PROBLEM TO SOLVE |
Gather every line below that contains the word "Open" and copy each of those lines.

## Start LISTED RECORDS

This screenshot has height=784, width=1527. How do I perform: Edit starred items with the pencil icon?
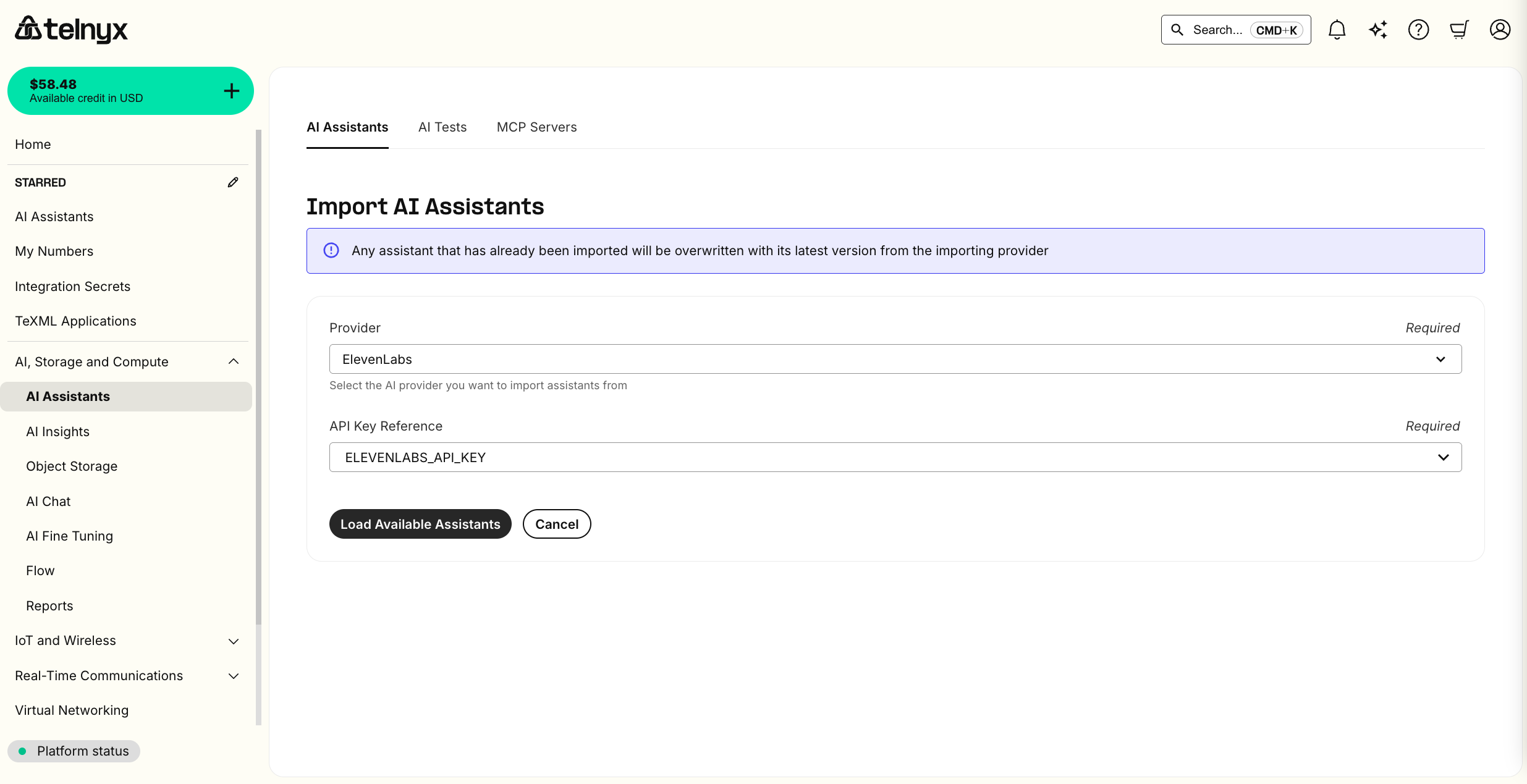coord(232,182)
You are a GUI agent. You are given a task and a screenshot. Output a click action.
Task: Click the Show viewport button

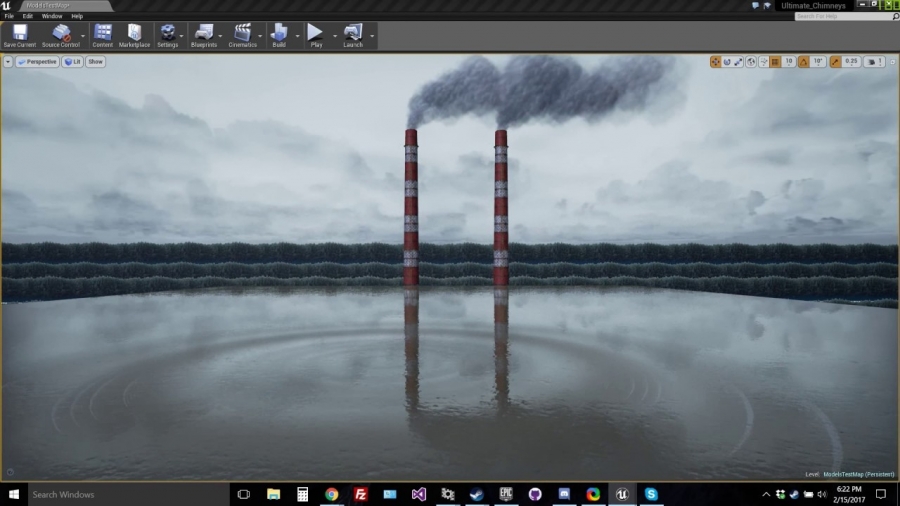(95, 61)
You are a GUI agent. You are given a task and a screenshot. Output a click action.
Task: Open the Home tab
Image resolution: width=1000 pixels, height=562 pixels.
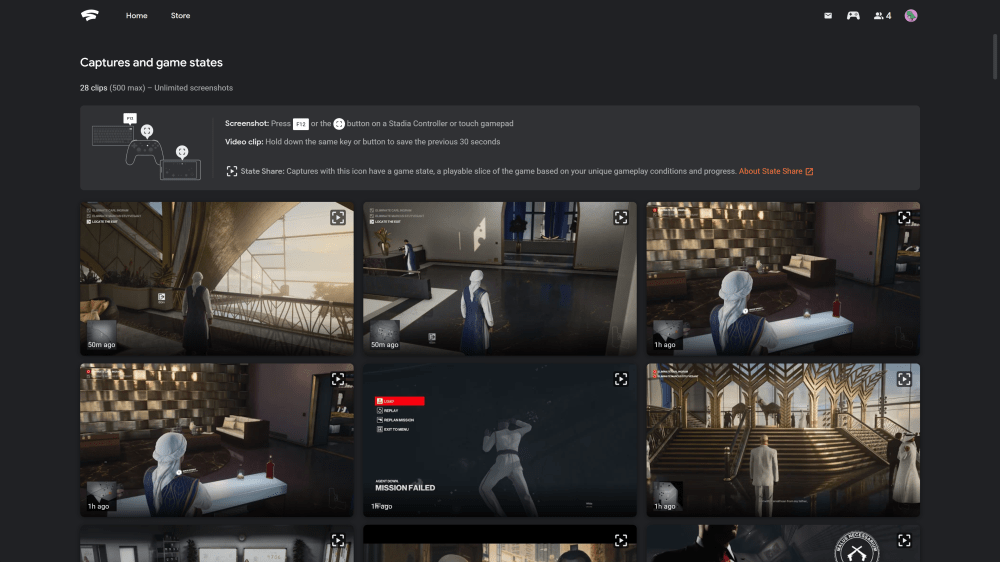tap(137, 16)
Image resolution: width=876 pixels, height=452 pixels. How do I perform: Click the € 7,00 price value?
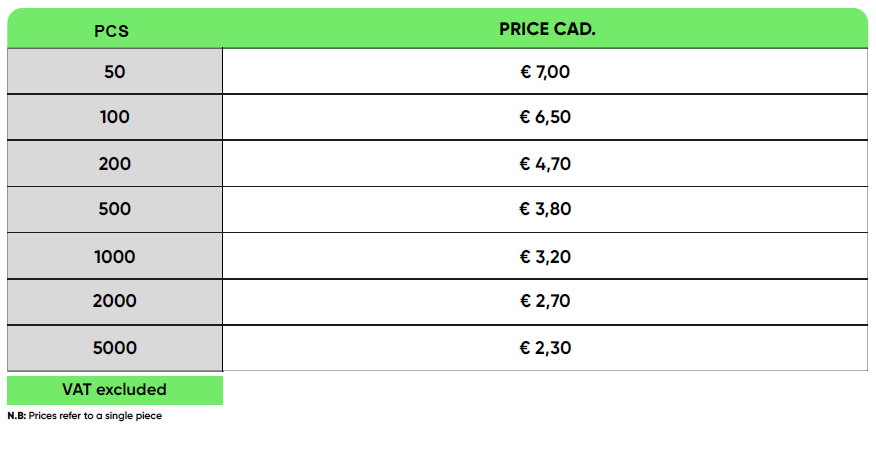tap(545, 72)
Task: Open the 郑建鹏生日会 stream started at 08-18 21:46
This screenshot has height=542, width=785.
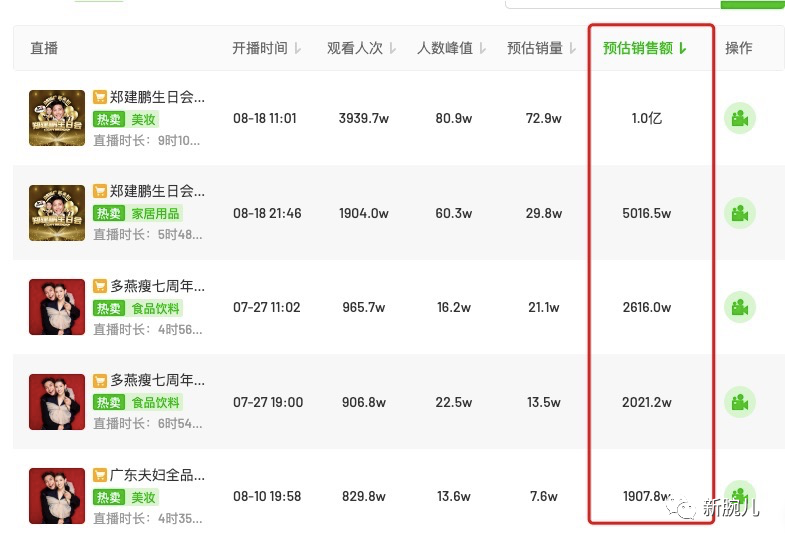Action: 157,192
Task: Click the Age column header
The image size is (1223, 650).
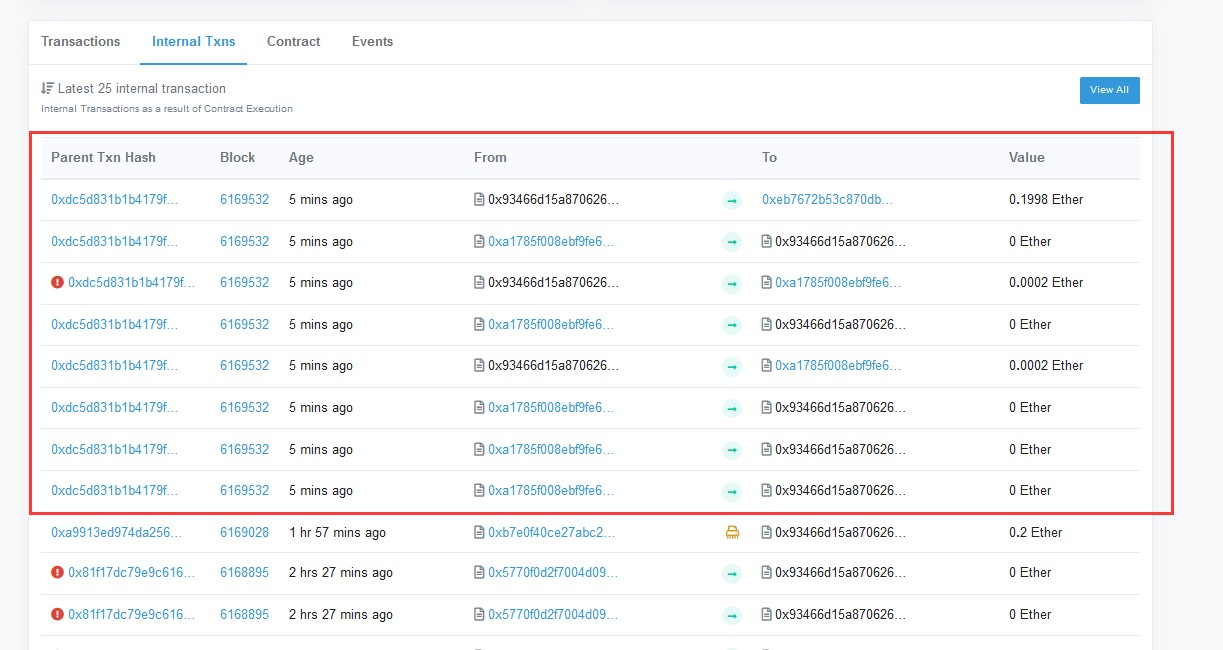Action: [x=301, y=158]
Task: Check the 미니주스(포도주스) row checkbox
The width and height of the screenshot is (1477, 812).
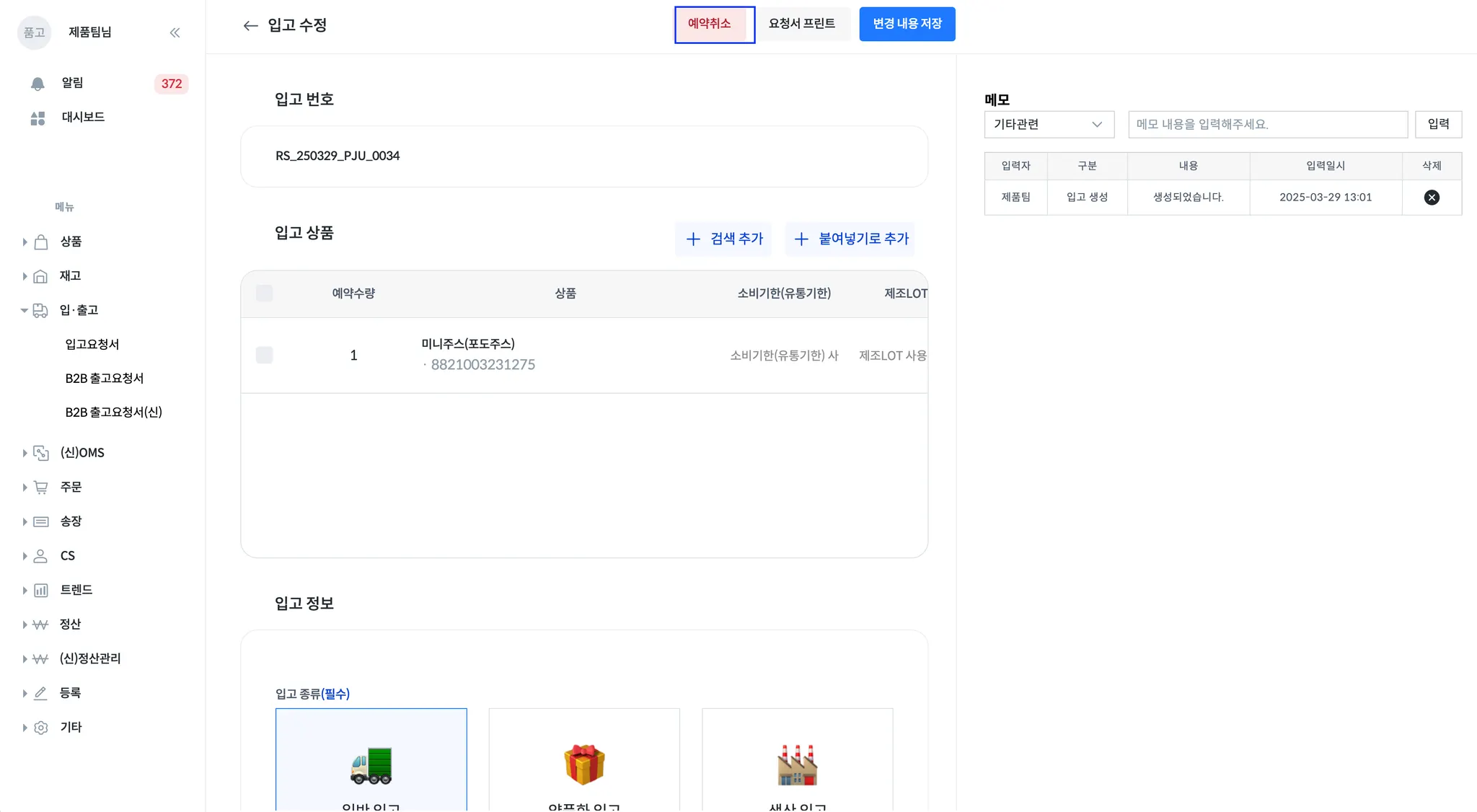Action: pyautogui.click(x=264, y=356)
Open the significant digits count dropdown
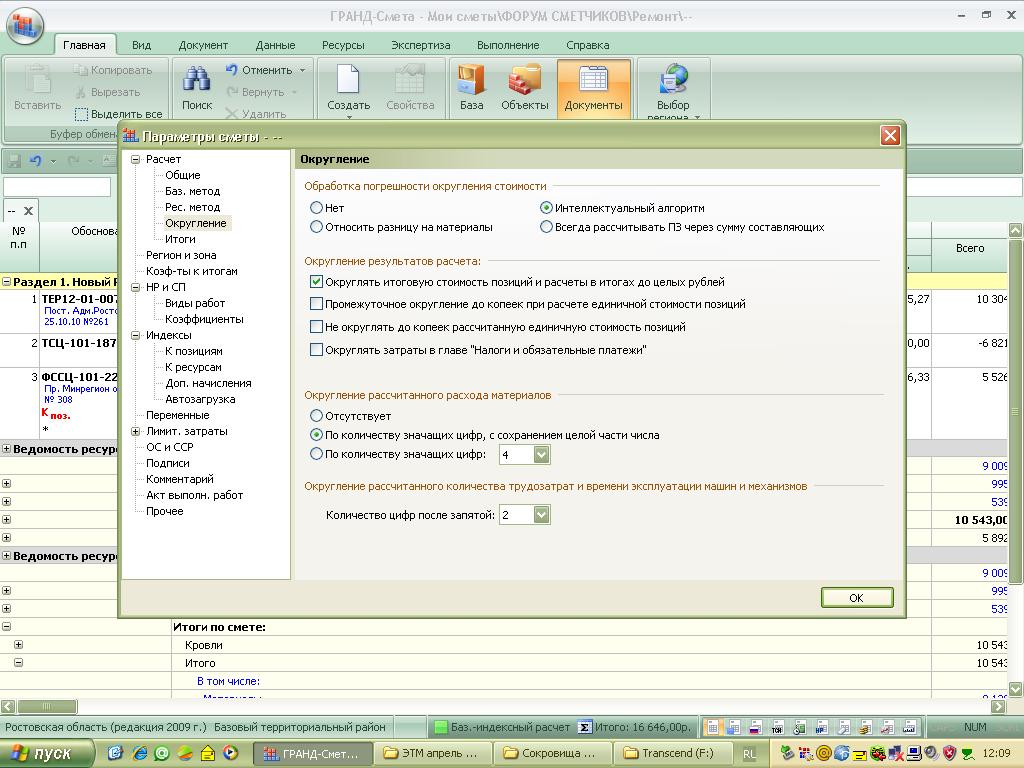 541,455
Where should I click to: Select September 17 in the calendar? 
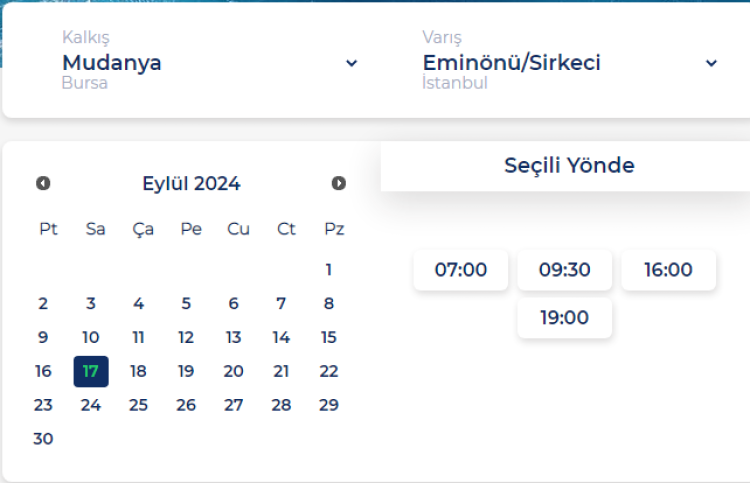[x=91, y=371]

## End LISTED RECORDS

IN RESPONSE |
Task: Open the Home tab
Task: Open the 郑建鹏生日会 stream started at 08-18 21:46
Open the significant digits count dropdown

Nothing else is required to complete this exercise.